>>
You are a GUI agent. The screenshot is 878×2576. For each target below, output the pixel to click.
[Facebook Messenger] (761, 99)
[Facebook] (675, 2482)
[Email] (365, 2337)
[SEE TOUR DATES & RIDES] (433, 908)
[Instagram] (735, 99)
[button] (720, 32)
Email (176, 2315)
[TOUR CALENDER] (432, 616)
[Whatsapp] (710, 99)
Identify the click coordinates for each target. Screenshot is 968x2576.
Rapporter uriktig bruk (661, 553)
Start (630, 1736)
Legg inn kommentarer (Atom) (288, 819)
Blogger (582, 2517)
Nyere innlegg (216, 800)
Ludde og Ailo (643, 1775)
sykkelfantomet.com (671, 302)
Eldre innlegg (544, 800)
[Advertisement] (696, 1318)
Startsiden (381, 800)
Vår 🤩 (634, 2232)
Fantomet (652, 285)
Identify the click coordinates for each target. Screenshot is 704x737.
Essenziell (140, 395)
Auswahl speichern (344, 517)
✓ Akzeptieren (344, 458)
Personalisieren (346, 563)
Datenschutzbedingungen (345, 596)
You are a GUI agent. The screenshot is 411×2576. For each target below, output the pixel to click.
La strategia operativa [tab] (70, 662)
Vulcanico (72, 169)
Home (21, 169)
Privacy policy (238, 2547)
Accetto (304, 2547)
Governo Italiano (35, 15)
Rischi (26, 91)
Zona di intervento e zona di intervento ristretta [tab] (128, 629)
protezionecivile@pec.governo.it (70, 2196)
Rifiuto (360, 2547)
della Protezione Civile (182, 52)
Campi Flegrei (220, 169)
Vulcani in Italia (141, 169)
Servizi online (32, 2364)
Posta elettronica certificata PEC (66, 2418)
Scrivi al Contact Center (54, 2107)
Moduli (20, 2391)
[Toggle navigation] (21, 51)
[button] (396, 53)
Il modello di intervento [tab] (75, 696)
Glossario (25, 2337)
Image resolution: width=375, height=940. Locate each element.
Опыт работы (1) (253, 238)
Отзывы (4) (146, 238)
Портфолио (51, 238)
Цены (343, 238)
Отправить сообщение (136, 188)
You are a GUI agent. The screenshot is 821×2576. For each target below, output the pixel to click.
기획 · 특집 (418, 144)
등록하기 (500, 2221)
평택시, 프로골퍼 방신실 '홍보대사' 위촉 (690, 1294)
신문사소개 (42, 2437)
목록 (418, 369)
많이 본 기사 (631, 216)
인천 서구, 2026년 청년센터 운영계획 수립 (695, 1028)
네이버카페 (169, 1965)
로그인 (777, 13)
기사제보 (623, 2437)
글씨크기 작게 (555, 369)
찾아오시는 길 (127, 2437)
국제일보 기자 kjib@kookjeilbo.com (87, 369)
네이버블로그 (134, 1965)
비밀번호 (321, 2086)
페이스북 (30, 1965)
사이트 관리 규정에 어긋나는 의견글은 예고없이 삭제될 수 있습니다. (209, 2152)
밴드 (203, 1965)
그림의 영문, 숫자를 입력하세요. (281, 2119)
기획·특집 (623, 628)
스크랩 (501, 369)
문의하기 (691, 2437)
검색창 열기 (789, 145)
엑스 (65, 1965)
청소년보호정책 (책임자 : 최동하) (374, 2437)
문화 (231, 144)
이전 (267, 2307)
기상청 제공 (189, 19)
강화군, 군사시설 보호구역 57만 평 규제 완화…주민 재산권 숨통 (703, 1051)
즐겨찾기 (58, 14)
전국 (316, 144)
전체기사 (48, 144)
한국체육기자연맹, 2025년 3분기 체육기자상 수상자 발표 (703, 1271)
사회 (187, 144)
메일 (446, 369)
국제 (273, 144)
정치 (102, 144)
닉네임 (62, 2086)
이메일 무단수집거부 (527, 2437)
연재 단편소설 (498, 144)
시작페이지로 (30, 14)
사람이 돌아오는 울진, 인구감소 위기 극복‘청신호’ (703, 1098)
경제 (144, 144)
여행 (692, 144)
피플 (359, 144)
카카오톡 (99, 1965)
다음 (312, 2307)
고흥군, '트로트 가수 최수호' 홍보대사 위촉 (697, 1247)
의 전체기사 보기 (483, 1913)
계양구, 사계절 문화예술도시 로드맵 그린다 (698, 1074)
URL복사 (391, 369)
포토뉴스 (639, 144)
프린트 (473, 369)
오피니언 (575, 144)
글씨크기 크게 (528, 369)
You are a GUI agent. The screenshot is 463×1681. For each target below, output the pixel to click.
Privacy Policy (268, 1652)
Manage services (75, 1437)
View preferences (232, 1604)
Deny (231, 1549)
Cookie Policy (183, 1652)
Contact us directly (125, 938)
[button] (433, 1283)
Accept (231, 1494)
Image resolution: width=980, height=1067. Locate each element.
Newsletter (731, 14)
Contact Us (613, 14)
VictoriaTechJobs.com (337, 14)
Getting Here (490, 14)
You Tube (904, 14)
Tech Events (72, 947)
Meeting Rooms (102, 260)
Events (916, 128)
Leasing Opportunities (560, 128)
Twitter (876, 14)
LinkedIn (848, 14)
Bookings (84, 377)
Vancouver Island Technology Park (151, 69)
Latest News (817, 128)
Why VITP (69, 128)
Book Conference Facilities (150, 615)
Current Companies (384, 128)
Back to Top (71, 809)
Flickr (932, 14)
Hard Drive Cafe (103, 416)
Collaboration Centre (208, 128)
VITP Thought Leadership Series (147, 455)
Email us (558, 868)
<<
> Your instructions
Convert all of the records above into a two-column CSV with the headers "request" and "answer". Give one row per request, putting its text and its answer each in a single quoted field with line breaks replaced by spaces.

> Finished exercise
request,answer
"You are a GUI agent. The screenshot is 878×2576. For each target below, output the pixel to click. [Facebook Messenger]","(761, 99)"
"[Facebook]","(675, 2482)"
"[Email]","(365, 2337)"
"[SEE TOUR DATES & RIDES]","(433, 908)"
"[Instagram]","(735, 99)"
"[button]","(720, 32)"
"Email","(176, 2315)"
"[TOUR CALENDER]","(432, 616)"
"[Whatsapp]","(710, 99)"
"Identify the click coordinates for each target. Screenshot is 968x2576. Rapporter uriktig bruk","(661, 553)"
"Start","(630, 1736)"
"Legg inn kommentarer (Atom)","(288, 819)"
"Blogger","(582, 2517)"
"Nyere innlegg","(216, 800)"
"Ludde og Ailo","(643, 1775)"
"sykkelfantomet.com","(671, 302)"
"Eldre innlegg","(544, 800)"
"[Advertisement]","(696, 1318)"
"Startsiden","(381, 800)"
"Vår 🤩","(634, 2232)"
"Fantomet","(652, 285)"
"Identify the click coordinates for each target. Screenshot is 704x737. Essenziell","(140, 395)"
"Auswahl speichern","(344, 517)"
"✓ Akzeptieren","(344, 458)"
"Personalisieren","(346, 563)"
"Datenschutzbedingungen","(345, 596)"
"You are a GUI agent. The screenshot is 411×2576. For each target below, output the pixel to click. La strategia operativa [tab]","(70, 662)"
"Vulcanico","(72, 169)"
"Home","(21, 169)"
"Privacy policy","(238, 2547)"
"Accetto","(304, 2547)"
"Governo Italiano","(35, 15)"
"Rischi","(26, 91)"
"Zona di intervento e zona di intervento ristretta [tab]","(128, 629)"
"protezionecivile@pec.governo.it","(70, 2196)"
"Rifiuto","(360, 2547)"
"della Protezione Civile","(182, 52)"
"Campi Flegrei","(220, 169)"
"Vulcani in Italia","(141, 169)"
"Servizi online","(32, 2364)"
"Posta elettronica certificata PEC","(66, 2418)"
"Scrivi al Contact Center","(54, 2107)"
"Moduli","(20, 2391)"
"[Toggle navigation]","(21, 51)"
"[button]","(396, 53)"
"Il modello di intervento [tab]","(75, 696)"
"Glossario","(25, 2337)"
"Image resolution: width=375, height=940. Locate each element. Опыт работы (1)","(253, 238)"
"Отзывы (4)","(146, 238)"
"Портфолио","(51, 238)"
"Цены","(343, 238)"
"Отправить сообщение","(136, 188)"
"You are a GUI agent. The screenshot is 821×2576. For each target below, output the pixel to click. 기획 · 특집","(418, 144)"
"등록하기","(500, 2221)"
"평택시, 프로골퍼 방신실 '홍보대사' 위촉","(690, 1294)"
"신문사소개","(42, 2437)"
"목록","(418, 369)"
"많이 본 기사","(631, 216)"
"인천 서구, 2026년 청년센터 운영계획 수립","(695, 1028)"
"네이버카페","(169, 1965)"
"로그인","(777, 13)"
"기사제보","(623, 2437)"
"글씨크기 작게","(555, 369)"
"찾아오시는 길","(127, 2437)"
"국제일보 기자 kjib@kookjeilbo.com","(87, 369)"
"네이버블로그","(134, 1965)"
"비밀번호","(321, 2086)"
"페이스북","(30, 1965)"
"사이트 관리 규정에 어긋나는 의견글은 예고없이 삭제될 수 있습니다.","(209, 2152)"
"밴드","(203, 1965)"
"그림의 영문, 숫자를 입력하세요.","(281, 2119)"
"기획·특집","(623, 628)"
"스크랩","(501, 369)"
"문의하기","(691, 2437)"
"검색창 열기","(789, 145)"
"엑스","(65, 1965)"
"청소년보호정책 (책임자 : 최동하)","(374, 2437)"
"문화","(231, 144)"
"이전","(267, 2307)"
"기상청 제공","(189, 19)"
"강화군, 군사시설 보호구역 57만 평 규제 완화…주민 재산권 숨통","(703, 1051)"
"즐겨찾기","(58, 14)"
"전국","(316, 144)"
"전체기사","(48, 144)"
"한국체육기자연맹, 2025년 3분기 체육기자상 수상자 발표","(703, 1271)"
"사회","(187, 144)"
"메일","(446, 369)"
"국제","(273, 144)"
"정치","(102, 144)"
"닉네임","(62, 2086)"
"이메일 무단수집거부","(527, 2437)"
"연재 단편소설","(498, 144)"
"시작페이지로","(30, 14)"
"사람이 돌아오는 울진, 인구감소 위기 극복‘청신호’","(703, 1098)"
"경제","(144, 144)"
"여행","(692, 144)"
"피플","(359, 144)"
"카카오톡","(99, 1965)"
"다음","(312, 2307)"
"고흥군, '트로트 가수 최수호' 홍보대사 위촉","(697, 1247)"
"의 전체기사 보기","(483, 1913)"
"계양구, 사계절 문화예술도시 로드맵 그린다","(698, 1074)"
"URL복사","(391, 369)"
"포토뉴스","(639, 144)"
"프린트","(473, 369)"
"오피니언","(575, 144)"
"글씨크기 크게","(528, 369)"
"You are a GUI agent. The screenshot is 463×1681. For each target below, output the pixel to click. Privacy Policy","(268, 1652)"
"Manage services","(75, 1437)"
"View preferences","(232, 1604)"
"Deny","(231, 1549)"
"Cookie Policy","(183, 1652)"
"Contact us directly","(125, 938)"
"[button]","(433, 1283)"
"Accept","(231, 1494)"
"Image resolution: width=980, height=1067. Locate each element. Newsletter","(731, 14)"
"Contact Us","(613, 14)"
"VictoriaTechJobs.com","(337, 14)"
"Getting Here","(490, 14)"
"You Tube","(904, 14)"
"Tech Events","(72, 947)"
"Meeting Rooms","(102, 260)"
"Events","(916, 128)"
"Leasing Opportunities","(560, 128)"
"Twitter","(876, 14)"
"LinkedIn","(848, 14)"
"Bookings","(84, 377)"
"Vancouver Island Technology Park","(151, 69)"
"Latest News","(817, 128)"
"Why VITP","(69, 128)"
"Book Conference Facilities","(150, 615)"
"Current Companies","(384, 128)"
"Back to Top","(71, 809)"
"Flickr","(932, 14)"
"Hard Drive Cafe","(103, 416)"
"Collaboration Centre","(208, 128)"
"VITP Thought Leadership Series","(147, 455)"
"Email us","(558, 868)"